* _STATED GOAL_: Copy out each of the lines below, word for word and in the same order.

* _RECORDS FOR THIS EXERCISE_:
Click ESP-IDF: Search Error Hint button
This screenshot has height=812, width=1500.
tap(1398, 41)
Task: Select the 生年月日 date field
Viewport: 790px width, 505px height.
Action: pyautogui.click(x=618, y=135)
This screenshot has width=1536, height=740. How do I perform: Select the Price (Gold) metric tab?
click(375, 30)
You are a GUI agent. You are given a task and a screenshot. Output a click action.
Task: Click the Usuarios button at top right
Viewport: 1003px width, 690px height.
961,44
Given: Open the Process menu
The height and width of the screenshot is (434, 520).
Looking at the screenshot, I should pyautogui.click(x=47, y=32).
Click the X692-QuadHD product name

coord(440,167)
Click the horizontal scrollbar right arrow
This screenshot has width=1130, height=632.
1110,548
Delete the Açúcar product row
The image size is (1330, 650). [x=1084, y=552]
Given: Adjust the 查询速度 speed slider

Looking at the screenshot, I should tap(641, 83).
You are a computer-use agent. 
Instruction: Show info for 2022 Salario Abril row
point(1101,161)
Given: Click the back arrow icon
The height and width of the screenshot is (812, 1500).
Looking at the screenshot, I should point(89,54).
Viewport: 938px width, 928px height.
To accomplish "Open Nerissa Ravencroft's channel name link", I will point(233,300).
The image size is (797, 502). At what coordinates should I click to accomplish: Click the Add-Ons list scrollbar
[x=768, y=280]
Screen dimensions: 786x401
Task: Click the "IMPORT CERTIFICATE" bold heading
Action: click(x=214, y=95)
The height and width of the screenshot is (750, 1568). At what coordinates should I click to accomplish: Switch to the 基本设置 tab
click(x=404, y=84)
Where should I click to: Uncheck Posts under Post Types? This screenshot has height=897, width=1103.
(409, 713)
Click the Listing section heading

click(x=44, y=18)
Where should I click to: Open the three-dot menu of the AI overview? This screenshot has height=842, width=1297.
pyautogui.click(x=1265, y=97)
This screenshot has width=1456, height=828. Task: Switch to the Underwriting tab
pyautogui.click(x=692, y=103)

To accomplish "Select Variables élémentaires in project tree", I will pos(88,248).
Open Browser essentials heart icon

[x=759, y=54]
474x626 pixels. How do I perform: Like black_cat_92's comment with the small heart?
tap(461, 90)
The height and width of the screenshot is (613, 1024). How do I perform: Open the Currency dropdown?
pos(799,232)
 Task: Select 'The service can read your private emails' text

* _FINAL ANSWER_:
Click ESP-IDF: Search Error Hint button
This screenshot has height=812, width=1500.
tap(1398, 41)
Task: Select the 生年月日 date field
Viewport: 790px width, 505px height.
Action: pyautogui.click(x=618, y=135)
This screenshot has width=1536, height=740. How do I perform: Select the Price (Gold) metric tab?
click(375, 30)
You are a GUI agent. You are given a task and a screenshot. Output a click action.
Task: Click the Usuarios button at top right
Viewport: 1003px width, 690px height.
961,44
Given: Open the Process menu
The height and width of the screenshot is (434, 520).
Looking at the screenshot, I should pyautogui.click(x=47, y=32).
Click the X692-QuadHD product name

coord(440,167)
Click the horizontal scrollbar right arrow
This screenshot has width=1130, height=632.
1110,548
Delete the Açúcar product row
The image size is (1330, 650). [x=1084, y=552]
Given: Adjust the 查询速度 speed slider

Looking at the screenshot, I should tap(641, 83).
You are a computer-use agent. 
Instruction: Show info for 2022 Salario Abril row
point(1101,161)
Given: Click the back arrow icon
The height and width of the screenshot is (812, 1500).
Looking at the screenshot, I should point(89,54).
Viewport: 938px width, 928px height.
To accomplish "Open Nerissa Ravencroft's channel name link", I will point(233,300).
The image size is (797, 502). At what coordinates should I click to accomplish: Click the Add-Ons list scrollbar
[x=768, y=280]
Screen dimensions: 786x401
Task: Click the "IMPORT CERTIFICATE" bold heading
Action: click(x=214, y=95)
The height and width of the screenshot is (750, 1568). At what coordinates should I click to accomplish: Switch to the 基本设置 tab
click(x=404, y=84)
Where should I click to: Uncheck Posts under Post Types? This screenshot has height=897, width=1103.
(409, 713)
Click the Listing section heading

click(x=44, y=18)
Where should I click to: Open the three-dot menu of the AI overview? This screenshot has height=842, width=1297.
pyautogui.click(x=1265, y=97)
This screenshot has width=1456, height=828. Task: Switch to the Underwriting tab
pyautogui.click(x=692, y=103)

To accomplish "Select Variables élémentaires in project tree", I will pos(88,248).
Open Browser essentials heart icon

[x=759, y=54]
474x626 pixels. How do I perform: Like black_cat_92's comment with the small heart?
tap(461, 90)
The height and width of the screenshot is (613, 1024). How do I perform: Open the Currency dropdown?
pos(799,232)
 Task: Select 'The service can read your private emails' text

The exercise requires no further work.